Не обмениваясь рукопожатием, они попрощались…
Внизу в вестибюле за стеклянной перегородкой сидел вахтер. Это был тот пожилой человек со странным загаром, которого Скорик видел мельком дважды: впервые давно в кабинете помпрокурора, а второй раз недавно в приемной Кубраковой, когда тот принес ключи. «Сердюк Анатолий Филиппович», — вспомнил Скорик.

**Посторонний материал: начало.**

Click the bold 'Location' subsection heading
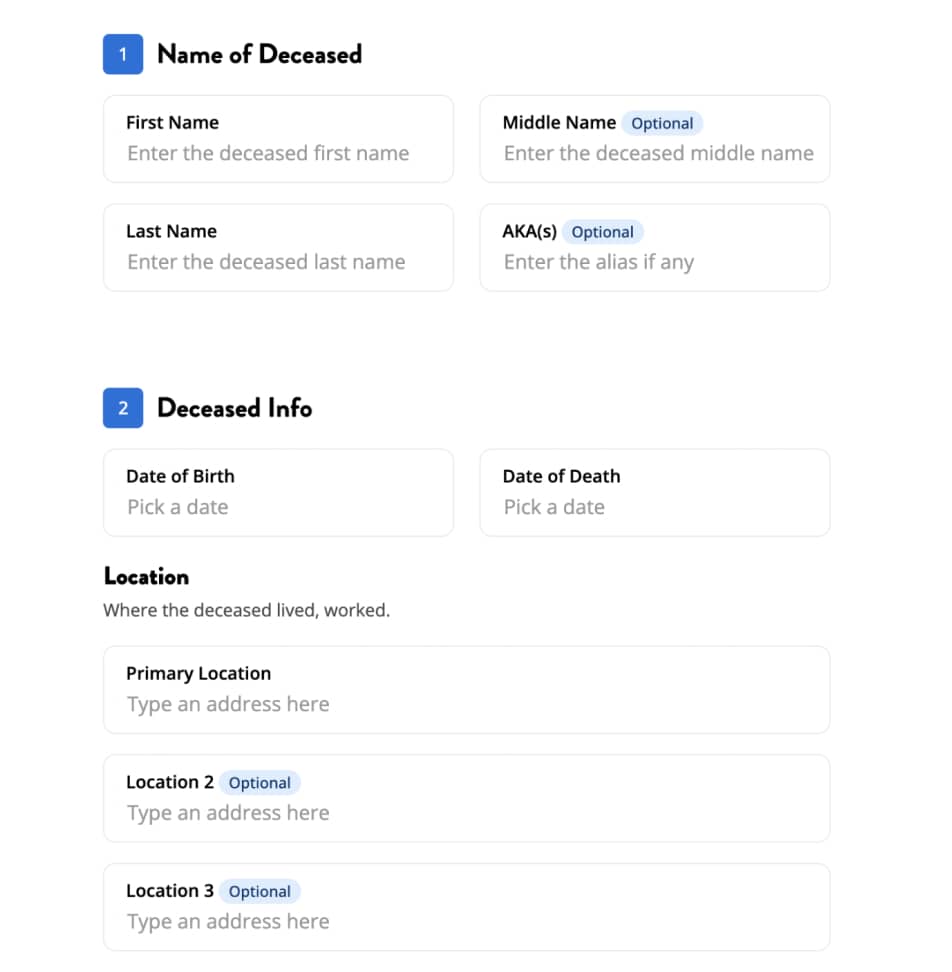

— Здравствуйте, Анатолий Филиппович, — поздоровался Скорик.
Вахтер поднял голову, кивнул. В руках он держал маленькую отвертку. На столе перед ним лежали какие-то детали то ли небольшого трансформатора, то ли реле — сердечник, обмотка, конденсаторы разных номиналов.
— Моя фамилия Скорик, я из прокуратуры… Трудитесь, смотрю. Вы электротехник?
— И электротехник, и шофер, и слесарь, и лесоруб… А это, — он указал на стол, — хобби, что ли. Делать-то нечего по ночам, вот и копаюсь.
— А по образованию?
— Учитель, — в глазах его промелькнула насмешка.
— Анатолий Филиппович, недели три назад перед отъездом в Германию Елена Павловна ночью приходила в институт. Входную дверь ей открывали вы?
— Нет, она своими ключами, — сказал вахтер, скользя глазами по лицу Скорика, словно изучая.
— Она долго пробыла в лаборатории?
— Не знаю. Она пришла, когда я был наверху, делал обход, увидел ее, когда уже уходила.
— Вас не удивило ее ночное появление?
— Она хозяйка, чего ж мне удивляться.
— Разговаривали с нею о чем-нибудь?
— О чем говорить? Пожелала спокойной ночи и ушла.
— А вы не заметили ничего необычного в ту ночь?
Ответил вахтер не сразу, но может на такой вопрос и полагалось прежде чем отвечать, сперва подумать, вспомнить?
— Все было, как обычно, — наконец произнес вахтер.
— Она ничего не уносила с собой?
— Не заметил.
— Что ж, спасибо, Анатолий Филиппович. До свидания.